Each line in the entries that has the word "Given" has to be copied.
+++ Dataset extract +++
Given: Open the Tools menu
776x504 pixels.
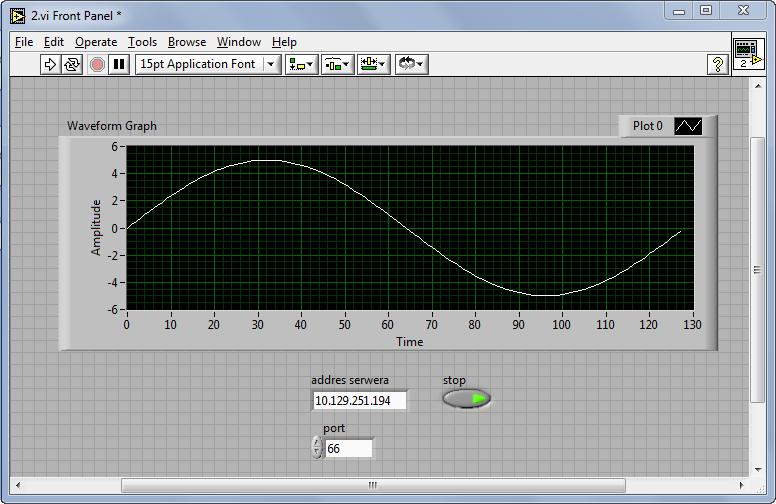Looking at the screenshot, I should coord(143,42).
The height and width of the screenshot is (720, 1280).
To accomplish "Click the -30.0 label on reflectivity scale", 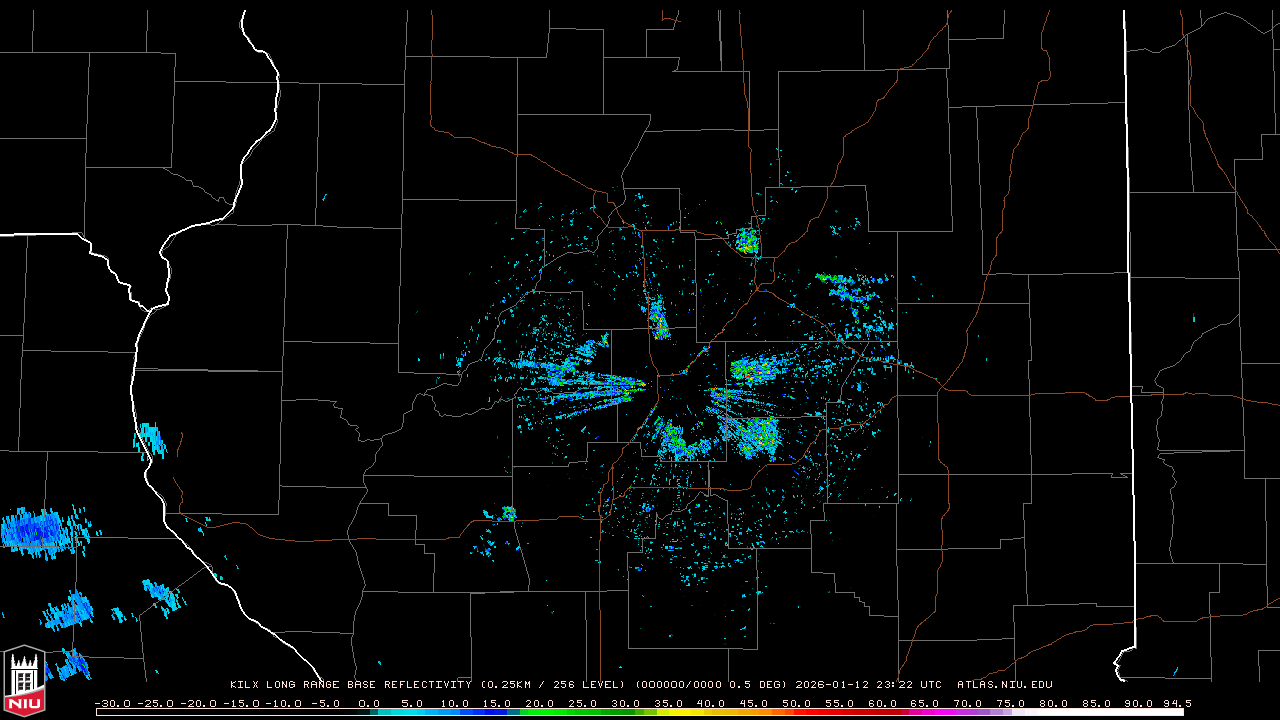I will point(112,703).
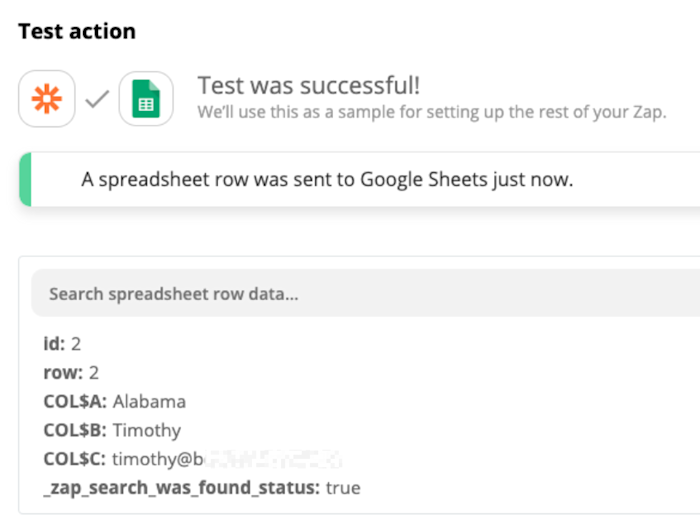Image resolution: width=700 pixels, height=525 pixels.
Task: Select the row: 2 data entry
Action: coord(71,372)
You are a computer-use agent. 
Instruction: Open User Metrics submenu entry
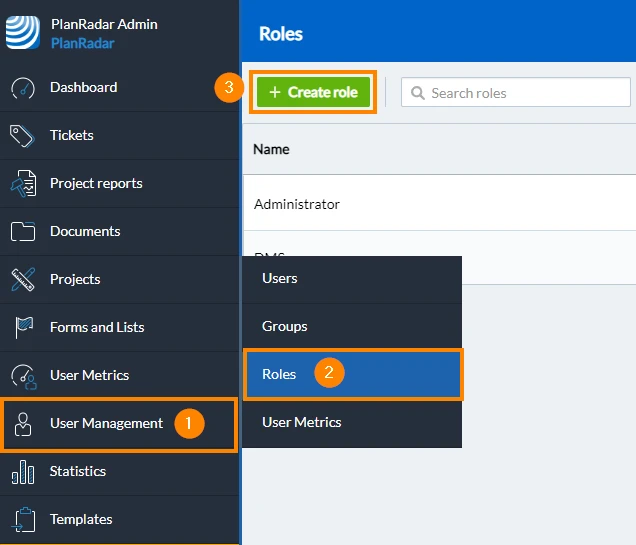click(352, 423)
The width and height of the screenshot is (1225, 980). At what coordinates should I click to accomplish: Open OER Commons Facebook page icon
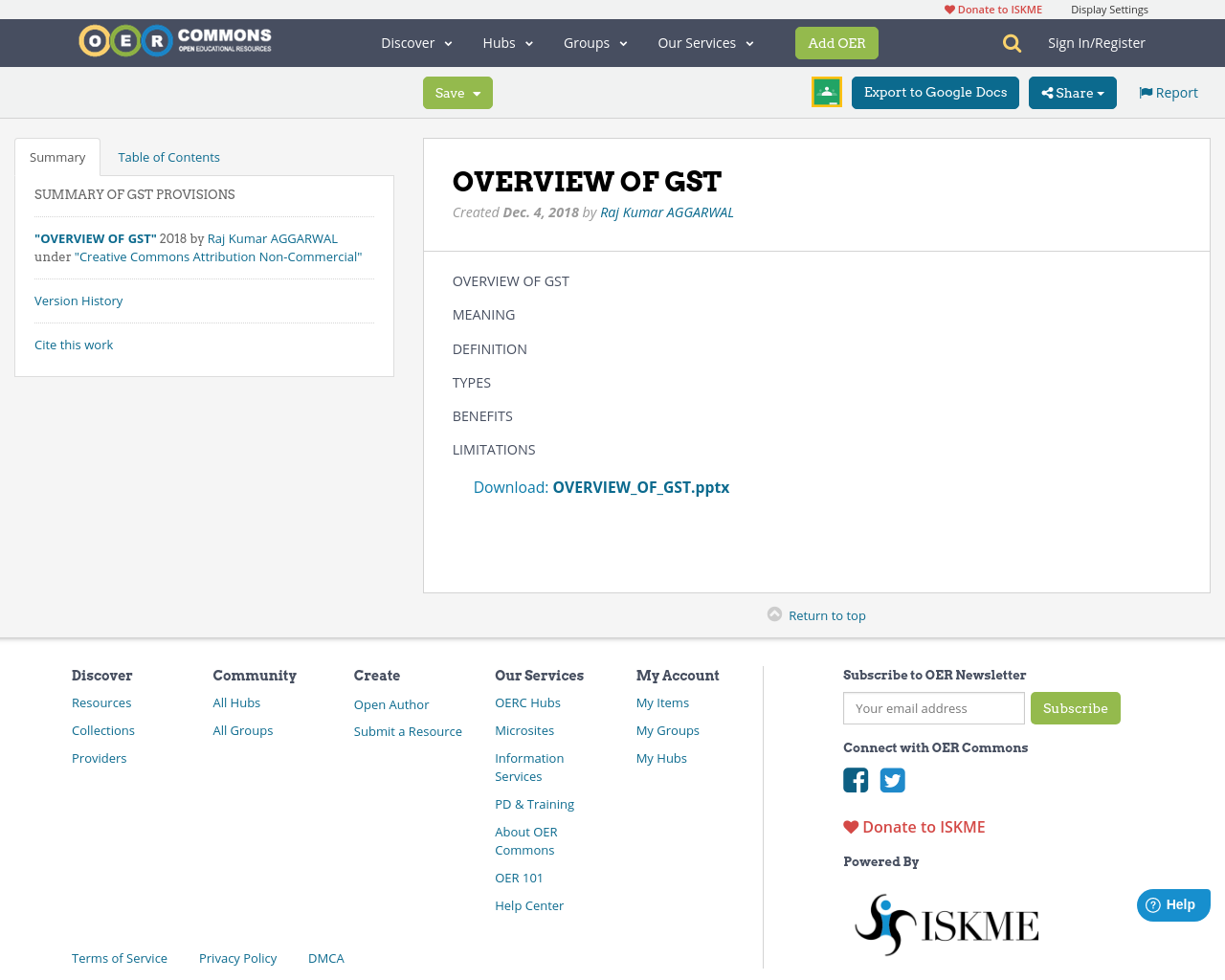pyautogui.click(x=855, y=780)
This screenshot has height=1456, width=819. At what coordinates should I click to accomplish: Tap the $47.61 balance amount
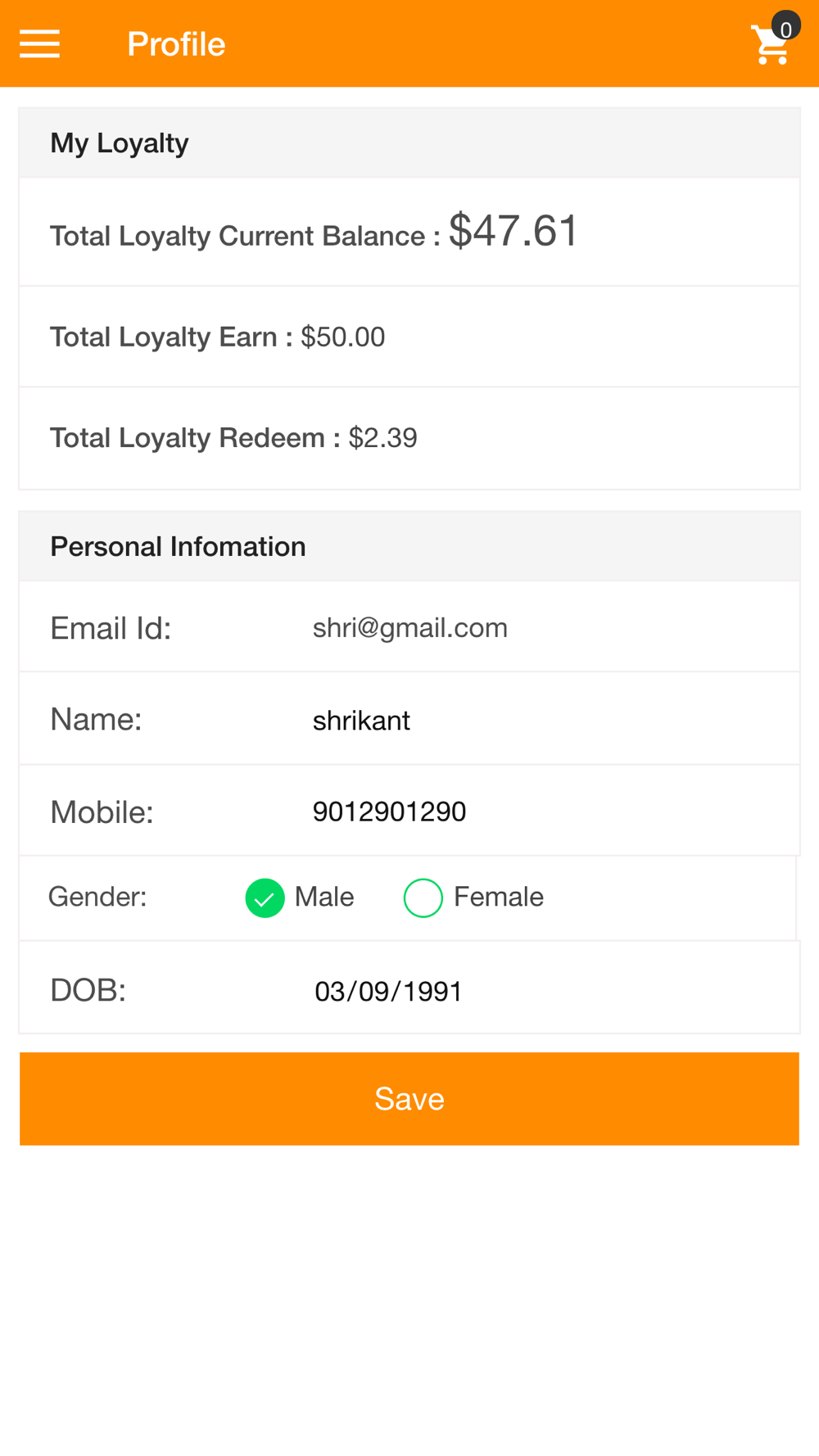514,230
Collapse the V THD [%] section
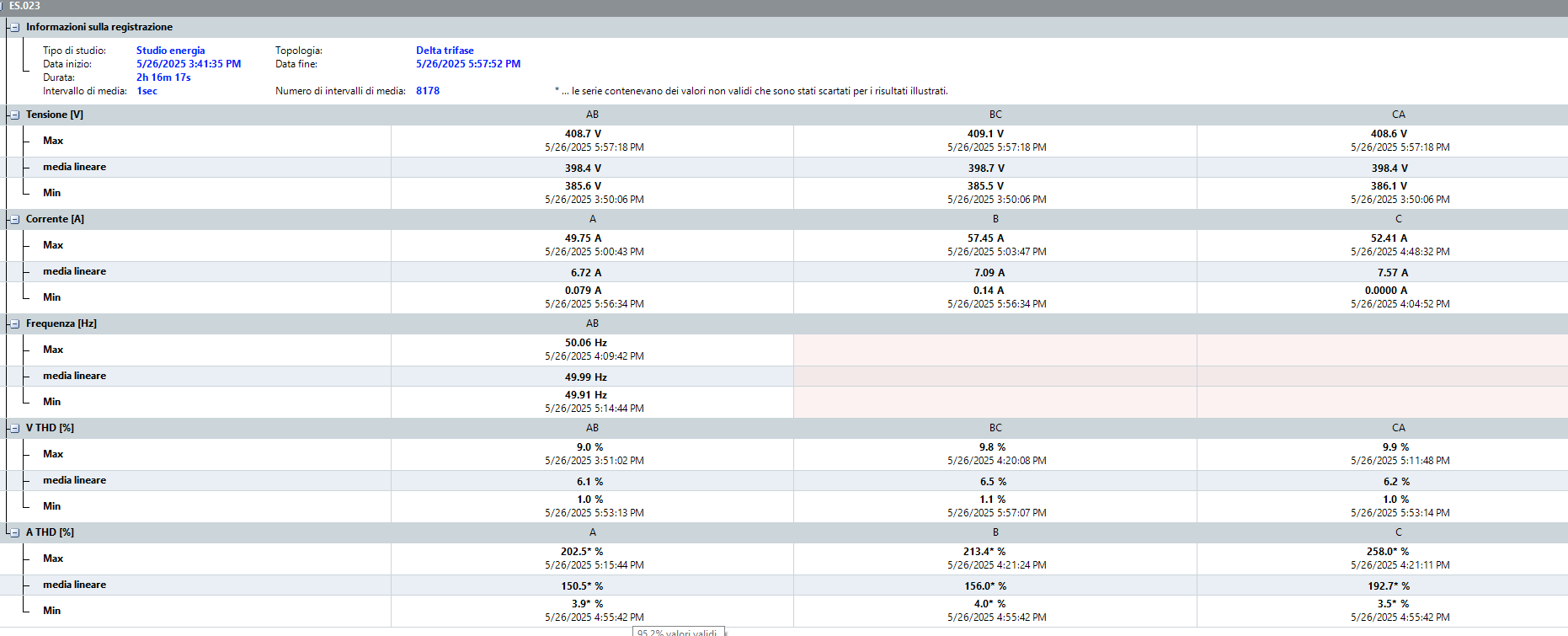 click(14, 428)
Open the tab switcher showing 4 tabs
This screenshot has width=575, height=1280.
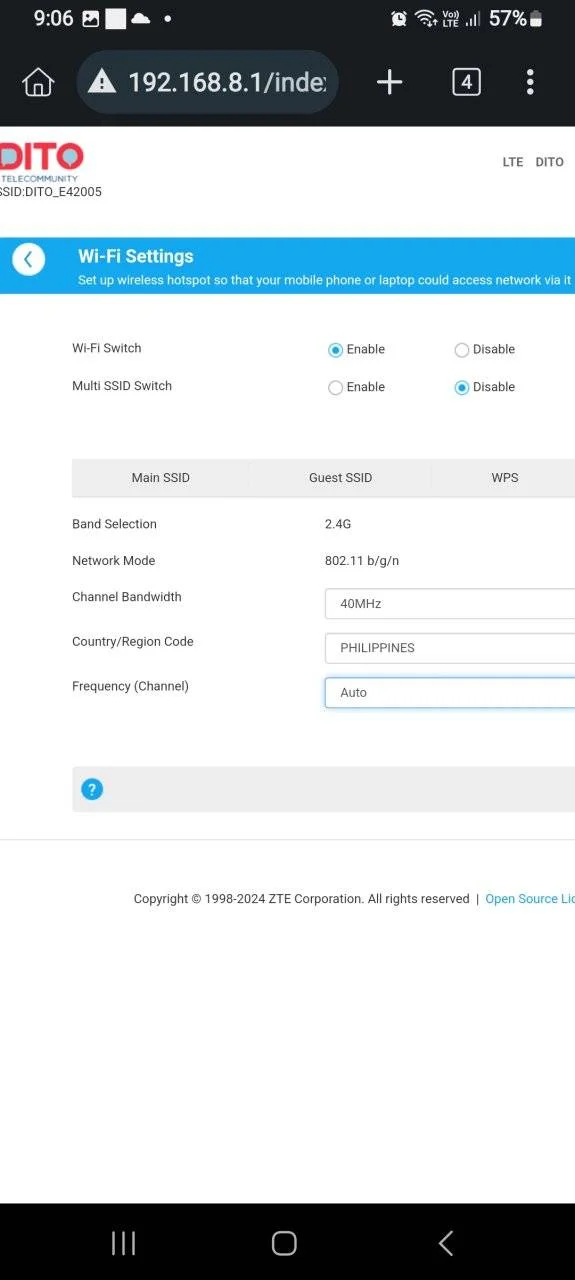pos(466,82)
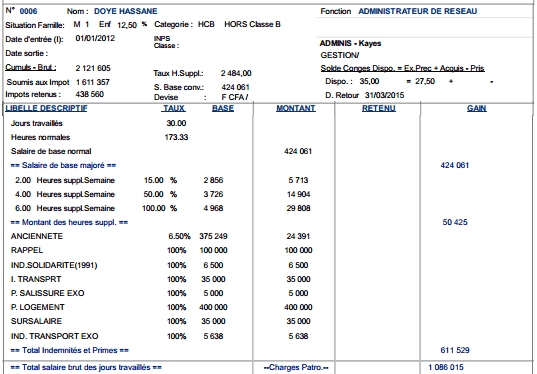The image size is (537, 374).
Task: Select the D. Retour date 31/03/2015
Action: (x=384, y=95)
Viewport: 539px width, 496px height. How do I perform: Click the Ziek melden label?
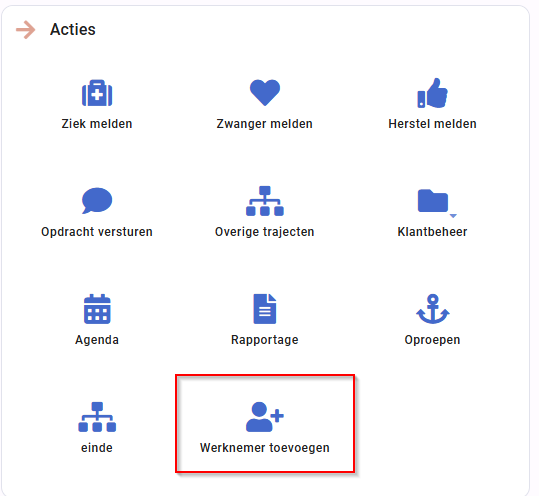tap(97, 124)
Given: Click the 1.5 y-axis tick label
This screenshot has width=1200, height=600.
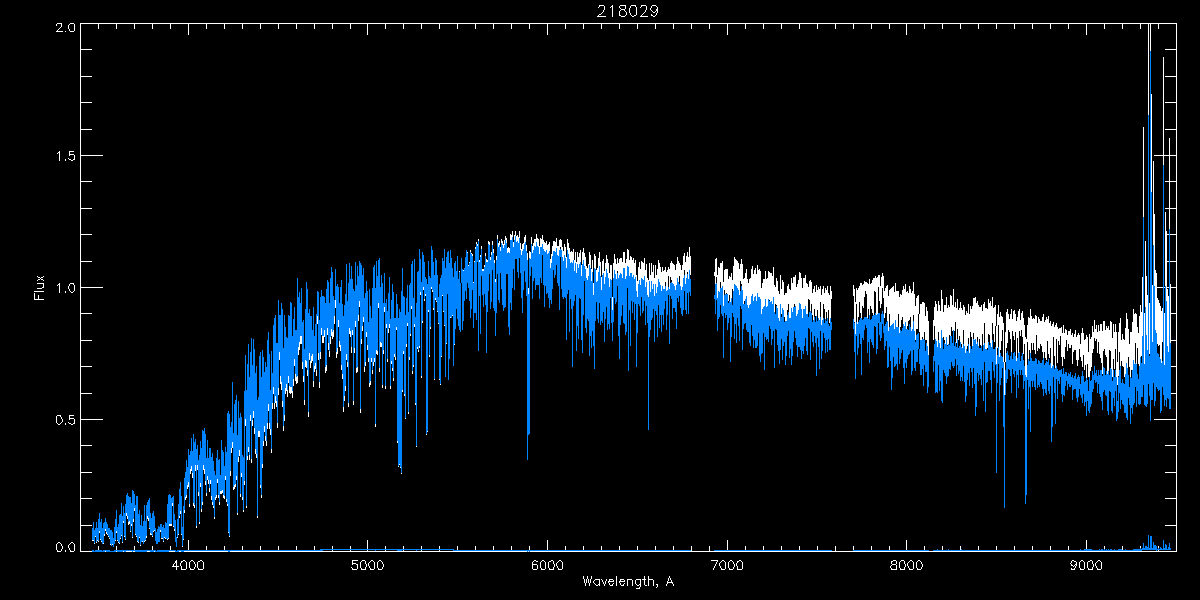Looking at the screenshot, I should tap(64, 157).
+++
Written answer →
Given: Open the Tools menu
Given: Click the 1.5 y-axis tick label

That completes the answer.